→ **Instructions to follow**:
In the entries below, filter for the word "computer" and copy every matching line.

◇ ◇ ◇ ◇ ◇

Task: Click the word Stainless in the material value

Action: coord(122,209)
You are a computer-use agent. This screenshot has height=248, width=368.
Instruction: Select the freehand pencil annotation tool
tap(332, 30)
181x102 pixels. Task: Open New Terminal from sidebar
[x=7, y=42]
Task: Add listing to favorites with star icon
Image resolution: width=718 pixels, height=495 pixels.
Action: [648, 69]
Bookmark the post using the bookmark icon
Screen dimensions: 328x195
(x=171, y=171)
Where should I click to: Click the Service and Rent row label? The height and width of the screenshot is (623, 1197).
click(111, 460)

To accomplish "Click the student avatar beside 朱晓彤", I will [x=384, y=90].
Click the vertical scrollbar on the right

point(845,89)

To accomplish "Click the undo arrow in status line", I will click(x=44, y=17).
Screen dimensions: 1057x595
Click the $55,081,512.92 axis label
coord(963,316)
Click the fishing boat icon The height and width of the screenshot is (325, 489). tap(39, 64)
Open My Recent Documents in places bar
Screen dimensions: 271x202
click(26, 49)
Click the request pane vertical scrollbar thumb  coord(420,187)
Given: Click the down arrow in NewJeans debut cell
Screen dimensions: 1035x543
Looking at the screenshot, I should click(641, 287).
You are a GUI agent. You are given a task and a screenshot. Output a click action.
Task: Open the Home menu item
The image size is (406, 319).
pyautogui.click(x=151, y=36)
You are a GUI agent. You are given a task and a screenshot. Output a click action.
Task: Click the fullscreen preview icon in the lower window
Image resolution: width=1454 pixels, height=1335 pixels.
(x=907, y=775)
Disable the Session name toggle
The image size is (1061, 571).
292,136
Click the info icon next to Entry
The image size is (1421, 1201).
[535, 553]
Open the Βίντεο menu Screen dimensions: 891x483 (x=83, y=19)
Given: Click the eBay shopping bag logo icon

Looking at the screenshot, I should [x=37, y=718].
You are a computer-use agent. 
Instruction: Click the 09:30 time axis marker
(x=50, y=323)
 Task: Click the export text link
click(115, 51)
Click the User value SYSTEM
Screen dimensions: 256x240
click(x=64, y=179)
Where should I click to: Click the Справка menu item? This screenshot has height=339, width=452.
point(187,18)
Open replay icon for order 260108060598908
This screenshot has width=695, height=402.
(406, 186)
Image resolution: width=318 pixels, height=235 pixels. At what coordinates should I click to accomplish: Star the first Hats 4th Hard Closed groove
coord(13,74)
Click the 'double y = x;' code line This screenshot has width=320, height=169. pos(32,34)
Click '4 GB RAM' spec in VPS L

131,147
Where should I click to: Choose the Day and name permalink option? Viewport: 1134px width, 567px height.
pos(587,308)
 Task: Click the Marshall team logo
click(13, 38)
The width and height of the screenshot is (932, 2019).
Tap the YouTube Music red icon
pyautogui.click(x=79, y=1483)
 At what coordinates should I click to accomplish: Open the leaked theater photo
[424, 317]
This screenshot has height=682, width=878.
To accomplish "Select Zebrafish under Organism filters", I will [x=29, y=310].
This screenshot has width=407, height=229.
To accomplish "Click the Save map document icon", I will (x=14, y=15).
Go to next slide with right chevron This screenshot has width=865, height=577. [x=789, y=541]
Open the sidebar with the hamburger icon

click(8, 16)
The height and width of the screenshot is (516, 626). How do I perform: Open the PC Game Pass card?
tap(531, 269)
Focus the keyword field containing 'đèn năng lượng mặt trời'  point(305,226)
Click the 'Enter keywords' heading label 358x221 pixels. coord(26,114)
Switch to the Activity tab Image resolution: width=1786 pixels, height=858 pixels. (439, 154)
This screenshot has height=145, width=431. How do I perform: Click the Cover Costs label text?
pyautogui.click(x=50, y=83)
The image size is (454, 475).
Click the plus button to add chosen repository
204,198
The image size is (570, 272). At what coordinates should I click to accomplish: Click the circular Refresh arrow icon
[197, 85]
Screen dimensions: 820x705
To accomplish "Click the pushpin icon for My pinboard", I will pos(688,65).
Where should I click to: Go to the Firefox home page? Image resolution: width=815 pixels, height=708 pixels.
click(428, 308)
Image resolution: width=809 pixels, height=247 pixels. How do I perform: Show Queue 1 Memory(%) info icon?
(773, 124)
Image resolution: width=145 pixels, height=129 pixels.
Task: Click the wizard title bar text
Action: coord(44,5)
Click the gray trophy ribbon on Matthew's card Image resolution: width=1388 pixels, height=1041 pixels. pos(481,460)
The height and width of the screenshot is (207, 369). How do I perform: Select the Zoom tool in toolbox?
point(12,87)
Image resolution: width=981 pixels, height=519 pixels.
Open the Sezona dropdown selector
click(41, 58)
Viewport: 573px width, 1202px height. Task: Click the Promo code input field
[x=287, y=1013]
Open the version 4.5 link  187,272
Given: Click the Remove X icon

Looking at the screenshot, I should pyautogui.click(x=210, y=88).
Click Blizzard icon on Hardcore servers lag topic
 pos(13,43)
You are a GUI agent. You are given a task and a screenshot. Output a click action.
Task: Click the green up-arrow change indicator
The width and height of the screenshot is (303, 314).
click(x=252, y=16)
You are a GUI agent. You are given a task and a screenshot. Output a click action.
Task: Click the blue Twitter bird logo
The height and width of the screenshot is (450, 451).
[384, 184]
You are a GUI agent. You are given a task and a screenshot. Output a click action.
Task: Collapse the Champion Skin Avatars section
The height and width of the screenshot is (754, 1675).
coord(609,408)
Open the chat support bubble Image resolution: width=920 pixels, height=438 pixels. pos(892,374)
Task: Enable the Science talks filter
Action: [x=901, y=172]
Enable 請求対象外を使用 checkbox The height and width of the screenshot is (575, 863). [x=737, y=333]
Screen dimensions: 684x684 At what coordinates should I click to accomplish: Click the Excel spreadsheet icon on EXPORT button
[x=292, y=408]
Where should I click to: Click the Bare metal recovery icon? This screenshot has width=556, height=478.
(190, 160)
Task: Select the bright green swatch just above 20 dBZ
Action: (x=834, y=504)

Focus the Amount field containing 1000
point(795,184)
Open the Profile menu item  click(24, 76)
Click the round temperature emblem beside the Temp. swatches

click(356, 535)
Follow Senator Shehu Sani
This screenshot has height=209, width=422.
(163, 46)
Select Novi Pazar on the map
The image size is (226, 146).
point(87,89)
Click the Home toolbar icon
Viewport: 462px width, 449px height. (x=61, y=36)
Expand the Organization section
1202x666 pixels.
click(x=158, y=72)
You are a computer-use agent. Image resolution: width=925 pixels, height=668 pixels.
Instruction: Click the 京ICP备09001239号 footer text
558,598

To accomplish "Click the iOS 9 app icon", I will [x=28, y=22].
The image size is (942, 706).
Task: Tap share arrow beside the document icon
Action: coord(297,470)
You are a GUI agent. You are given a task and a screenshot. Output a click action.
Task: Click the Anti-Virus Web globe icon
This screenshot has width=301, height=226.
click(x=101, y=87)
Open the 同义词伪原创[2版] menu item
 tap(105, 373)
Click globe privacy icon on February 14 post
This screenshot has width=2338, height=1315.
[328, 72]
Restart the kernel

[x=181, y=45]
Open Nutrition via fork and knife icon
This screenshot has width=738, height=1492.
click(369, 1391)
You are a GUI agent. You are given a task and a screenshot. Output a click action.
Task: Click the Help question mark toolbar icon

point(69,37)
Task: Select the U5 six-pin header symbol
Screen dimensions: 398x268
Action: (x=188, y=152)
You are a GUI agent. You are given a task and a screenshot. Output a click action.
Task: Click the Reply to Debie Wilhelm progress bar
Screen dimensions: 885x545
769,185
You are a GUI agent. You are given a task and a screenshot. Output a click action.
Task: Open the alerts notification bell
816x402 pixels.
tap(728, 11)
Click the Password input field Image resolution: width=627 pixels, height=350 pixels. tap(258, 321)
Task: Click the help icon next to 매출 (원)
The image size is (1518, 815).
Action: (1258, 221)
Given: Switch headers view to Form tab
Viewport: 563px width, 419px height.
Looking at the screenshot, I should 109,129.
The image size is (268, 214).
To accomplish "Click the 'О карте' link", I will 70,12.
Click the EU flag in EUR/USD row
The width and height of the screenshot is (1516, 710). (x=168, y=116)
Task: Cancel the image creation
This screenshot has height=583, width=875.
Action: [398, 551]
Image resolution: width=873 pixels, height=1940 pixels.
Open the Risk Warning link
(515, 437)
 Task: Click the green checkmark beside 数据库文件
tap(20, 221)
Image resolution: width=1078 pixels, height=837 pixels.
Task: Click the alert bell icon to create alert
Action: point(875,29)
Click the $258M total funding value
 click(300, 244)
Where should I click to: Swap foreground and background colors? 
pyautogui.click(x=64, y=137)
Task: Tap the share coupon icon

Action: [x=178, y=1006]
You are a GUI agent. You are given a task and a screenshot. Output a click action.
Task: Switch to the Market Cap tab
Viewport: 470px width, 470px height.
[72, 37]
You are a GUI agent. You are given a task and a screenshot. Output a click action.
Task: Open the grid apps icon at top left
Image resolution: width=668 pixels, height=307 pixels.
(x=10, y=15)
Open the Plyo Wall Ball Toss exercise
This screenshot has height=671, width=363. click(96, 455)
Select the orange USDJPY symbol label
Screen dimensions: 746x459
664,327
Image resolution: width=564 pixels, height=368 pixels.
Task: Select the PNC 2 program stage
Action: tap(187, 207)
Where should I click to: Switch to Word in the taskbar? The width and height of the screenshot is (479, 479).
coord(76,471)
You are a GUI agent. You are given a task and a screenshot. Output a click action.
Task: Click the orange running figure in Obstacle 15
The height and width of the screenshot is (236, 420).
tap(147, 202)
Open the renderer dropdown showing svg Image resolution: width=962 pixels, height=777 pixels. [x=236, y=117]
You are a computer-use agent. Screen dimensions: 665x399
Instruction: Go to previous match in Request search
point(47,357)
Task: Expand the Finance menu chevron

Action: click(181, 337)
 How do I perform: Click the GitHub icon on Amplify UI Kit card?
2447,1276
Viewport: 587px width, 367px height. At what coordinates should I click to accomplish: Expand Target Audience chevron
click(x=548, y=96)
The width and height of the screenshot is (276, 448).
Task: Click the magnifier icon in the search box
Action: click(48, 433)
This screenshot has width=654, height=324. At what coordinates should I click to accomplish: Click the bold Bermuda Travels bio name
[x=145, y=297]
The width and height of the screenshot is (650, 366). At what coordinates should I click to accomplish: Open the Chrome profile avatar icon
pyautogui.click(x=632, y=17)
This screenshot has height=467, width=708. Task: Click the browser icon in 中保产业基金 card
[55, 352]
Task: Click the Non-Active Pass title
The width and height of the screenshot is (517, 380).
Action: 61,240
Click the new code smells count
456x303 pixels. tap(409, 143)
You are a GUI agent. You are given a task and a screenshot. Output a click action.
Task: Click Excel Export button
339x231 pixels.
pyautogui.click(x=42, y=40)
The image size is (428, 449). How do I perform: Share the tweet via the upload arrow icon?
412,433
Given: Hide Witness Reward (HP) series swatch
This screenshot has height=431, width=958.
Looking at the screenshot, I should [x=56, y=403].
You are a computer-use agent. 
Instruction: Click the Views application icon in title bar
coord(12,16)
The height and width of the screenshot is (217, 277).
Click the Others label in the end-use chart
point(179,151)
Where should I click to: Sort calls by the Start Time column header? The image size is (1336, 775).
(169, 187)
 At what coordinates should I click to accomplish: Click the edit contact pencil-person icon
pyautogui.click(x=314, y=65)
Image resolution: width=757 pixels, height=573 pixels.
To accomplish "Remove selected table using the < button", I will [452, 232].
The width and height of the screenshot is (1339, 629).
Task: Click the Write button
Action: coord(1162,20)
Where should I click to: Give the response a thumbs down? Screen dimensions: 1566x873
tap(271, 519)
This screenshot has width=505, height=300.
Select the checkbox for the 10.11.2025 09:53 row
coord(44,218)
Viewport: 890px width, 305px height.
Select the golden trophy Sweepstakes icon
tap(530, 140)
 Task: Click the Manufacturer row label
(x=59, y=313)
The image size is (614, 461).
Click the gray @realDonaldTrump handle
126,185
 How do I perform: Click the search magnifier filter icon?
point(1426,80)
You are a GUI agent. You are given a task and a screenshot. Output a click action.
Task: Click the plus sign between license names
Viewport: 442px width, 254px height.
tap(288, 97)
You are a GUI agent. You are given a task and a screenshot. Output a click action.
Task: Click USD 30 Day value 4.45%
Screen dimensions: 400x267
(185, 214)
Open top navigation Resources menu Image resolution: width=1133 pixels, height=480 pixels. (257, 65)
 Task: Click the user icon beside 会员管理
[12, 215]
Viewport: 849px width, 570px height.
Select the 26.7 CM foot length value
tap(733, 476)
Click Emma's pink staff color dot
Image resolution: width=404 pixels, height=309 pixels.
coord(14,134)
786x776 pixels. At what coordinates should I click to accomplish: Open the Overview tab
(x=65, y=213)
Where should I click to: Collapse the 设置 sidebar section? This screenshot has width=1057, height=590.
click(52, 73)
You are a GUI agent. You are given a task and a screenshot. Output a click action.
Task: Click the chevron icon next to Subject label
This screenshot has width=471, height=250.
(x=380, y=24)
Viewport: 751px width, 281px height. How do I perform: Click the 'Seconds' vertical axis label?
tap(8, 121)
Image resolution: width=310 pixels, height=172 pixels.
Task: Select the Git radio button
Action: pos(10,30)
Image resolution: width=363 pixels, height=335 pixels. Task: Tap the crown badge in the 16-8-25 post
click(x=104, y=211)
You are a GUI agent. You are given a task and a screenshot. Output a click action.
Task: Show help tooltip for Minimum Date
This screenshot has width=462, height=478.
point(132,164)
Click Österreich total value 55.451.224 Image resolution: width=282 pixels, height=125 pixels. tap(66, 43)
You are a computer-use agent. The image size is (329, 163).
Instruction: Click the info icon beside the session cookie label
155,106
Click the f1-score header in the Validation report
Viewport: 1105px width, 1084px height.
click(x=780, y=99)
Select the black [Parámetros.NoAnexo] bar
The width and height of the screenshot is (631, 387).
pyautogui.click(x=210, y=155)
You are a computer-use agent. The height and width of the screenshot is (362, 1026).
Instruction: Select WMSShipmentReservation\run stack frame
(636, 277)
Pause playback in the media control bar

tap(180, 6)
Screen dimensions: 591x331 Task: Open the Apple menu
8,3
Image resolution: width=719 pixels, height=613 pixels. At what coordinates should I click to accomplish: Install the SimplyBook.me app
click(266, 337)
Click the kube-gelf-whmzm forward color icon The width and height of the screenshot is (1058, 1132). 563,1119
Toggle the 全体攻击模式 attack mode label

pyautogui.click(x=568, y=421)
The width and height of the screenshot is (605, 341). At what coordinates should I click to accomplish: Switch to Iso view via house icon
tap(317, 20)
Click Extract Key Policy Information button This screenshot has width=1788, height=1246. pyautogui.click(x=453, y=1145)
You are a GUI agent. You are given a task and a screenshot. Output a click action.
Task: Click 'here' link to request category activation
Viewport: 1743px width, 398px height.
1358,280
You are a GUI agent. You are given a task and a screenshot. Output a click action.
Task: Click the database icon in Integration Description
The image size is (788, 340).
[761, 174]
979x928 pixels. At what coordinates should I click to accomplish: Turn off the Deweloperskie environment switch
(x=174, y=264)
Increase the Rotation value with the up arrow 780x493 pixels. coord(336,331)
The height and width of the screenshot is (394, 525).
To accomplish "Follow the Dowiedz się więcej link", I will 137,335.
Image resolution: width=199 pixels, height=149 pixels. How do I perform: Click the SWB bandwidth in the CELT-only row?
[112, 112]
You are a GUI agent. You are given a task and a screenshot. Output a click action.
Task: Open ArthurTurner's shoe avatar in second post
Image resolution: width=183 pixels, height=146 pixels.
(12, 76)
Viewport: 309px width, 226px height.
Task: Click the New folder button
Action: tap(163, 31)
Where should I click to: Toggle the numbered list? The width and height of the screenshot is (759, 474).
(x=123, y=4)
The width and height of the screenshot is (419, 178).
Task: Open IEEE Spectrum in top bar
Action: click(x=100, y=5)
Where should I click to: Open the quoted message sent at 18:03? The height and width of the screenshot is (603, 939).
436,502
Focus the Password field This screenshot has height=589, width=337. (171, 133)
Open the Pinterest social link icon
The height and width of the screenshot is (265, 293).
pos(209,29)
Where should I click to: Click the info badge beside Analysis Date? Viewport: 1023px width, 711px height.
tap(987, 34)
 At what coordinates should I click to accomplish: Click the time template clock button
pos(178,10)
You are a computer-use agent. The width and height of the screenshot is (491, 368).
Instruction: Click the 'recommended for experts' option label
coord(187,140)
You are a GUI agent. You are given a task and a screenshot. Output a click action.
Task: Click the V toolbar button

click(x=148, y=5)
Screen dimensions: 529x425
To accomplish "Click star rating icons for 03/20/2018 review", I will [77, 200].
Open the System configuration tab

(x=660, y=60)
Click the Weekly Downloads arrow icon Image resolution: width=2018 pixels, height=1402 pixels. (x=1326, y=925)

◇ ◇ ◇ ◇ ◇

→ **Solution to this task**:
You are a computer-use agent. This screenshot has height=248, width=368.
You are a computer-use agent. 
You are a computer-use agent. Image resolution: width=925 pixels, height=668 pixels.
You are a computer-use agent. Screen dimensions: 665x399
You are a computer-use agent. 
You are a computer-use agent. The image size is (329, 163).
You are a computer-use agent. The height and width of the screenshot is (362, 1026).
You are a computer-use agent. The width and height of the screenshot is (491, 368).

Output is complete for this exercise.